Enabled. Needed for another things, so I enable long time ago.
No. There is no WSL installed. HyperV also not installed.
If you are running a Windows VM in Proxmox, several default
hv-*
flags will be
added automatically.
And you are seemingly using both a Windows VM with the host CPU type and even some additional
hv-*
flags!
You can check all effectively used
hv-*
flags by runnning
qm showcmd 104 | grep --color "hv_"
It'll highlight something like
hv_ipi,hv_relaxed,hv_reset,hv_runtime,hv_spinlocks=0x1fff,hv_stimer,hv_synic,hv_time,hv_vapic,hv_vpindex,hv_tlbflush,hv_evmcs,...
Now according to the documentation of
Hyper-V Enlightenments, "
These features make Windows and Hyper-V guests think they’re running on top of a Hyper-V compatible hypervisor and use Hyper-V specific features."

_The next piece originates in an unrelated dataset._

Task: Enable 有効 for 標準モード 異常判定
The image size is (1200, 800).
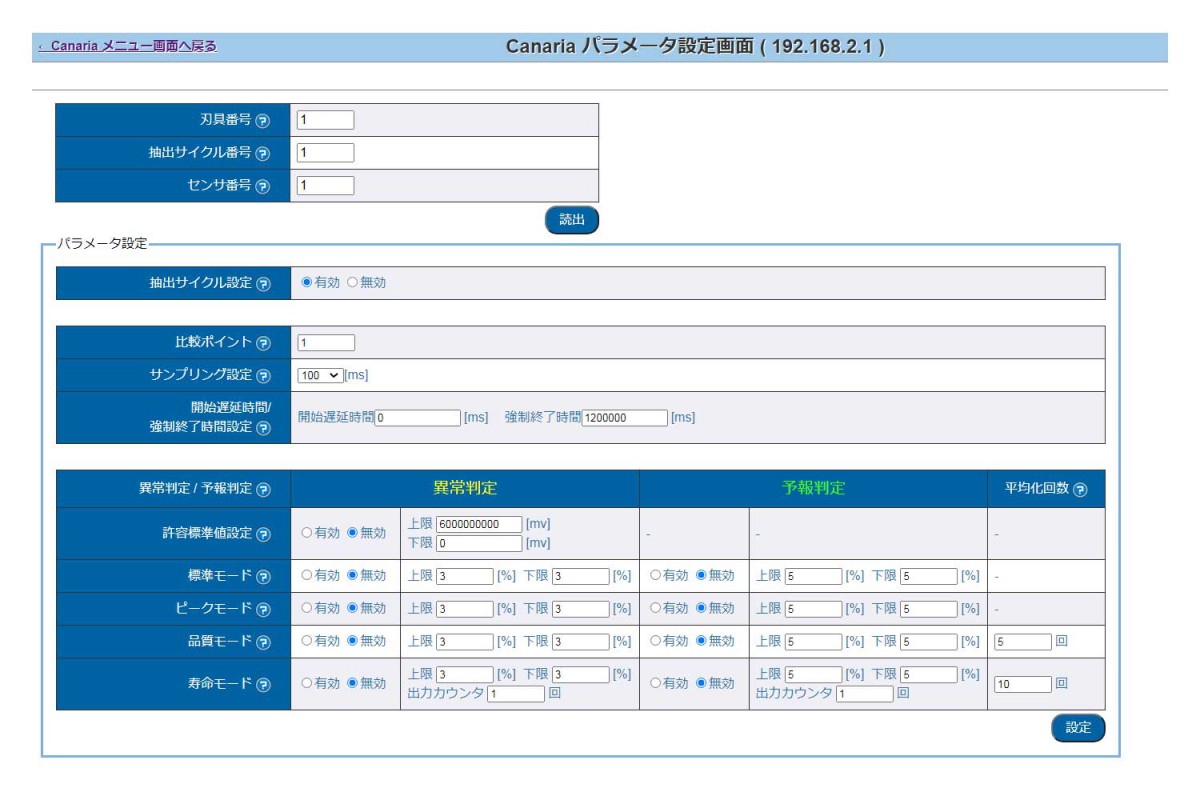Action: pos(307,576)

I have no experience with VMWare (Player) but you could instead try to remove all your manually added CPU flags (
hv_tlbflush
,
hv_evmcs
and the redundant
aes
flag) and additionally get rid of all silently added default enlightenments by using some custom args line in your VM config (/etc/pve/qemu-server/104.conf) like below:
Code:
args: -cpu host,-hv_ipi,-hv_relaxed,-hv_reset,-hv_runtime,-hv_spinlocks,-hv_stimer,-hv_synic,-hv_time,-hv_vapic,-hv_vpindex
Afterwards, there is a
PowerShell tool from Microsoft which provides some easy way of making sure that any traces from Hyper-V are disabled during boot (needs to be run from an elevated PowerShell prompt):
Code:
DG_Readiness.ps1 –Disable -AutoReboot
But even if you manage to get rid of Hyper-V completely, VMWare still needs to be compatible with nesting in KVM in the end. Are you really sure about that? You will also (very likely) get very poor performance in your L1 Windows VM and even worse in the nested L2 VMs in VMWare Player.
I'd rather recommend to get at least rid of VMWare Player by replacing it with Hyper-V for the nested L2 VMs.
Converting VMWare stuff to Hyper-V seems to be possible. If you use all available
hv-*
flags in Proxmox for Hyper-V in Windows, performance on both L1 and L2 will probably be
much better.
Of course the optimal solution would be to run the nested VMs directly on Proxmox instead.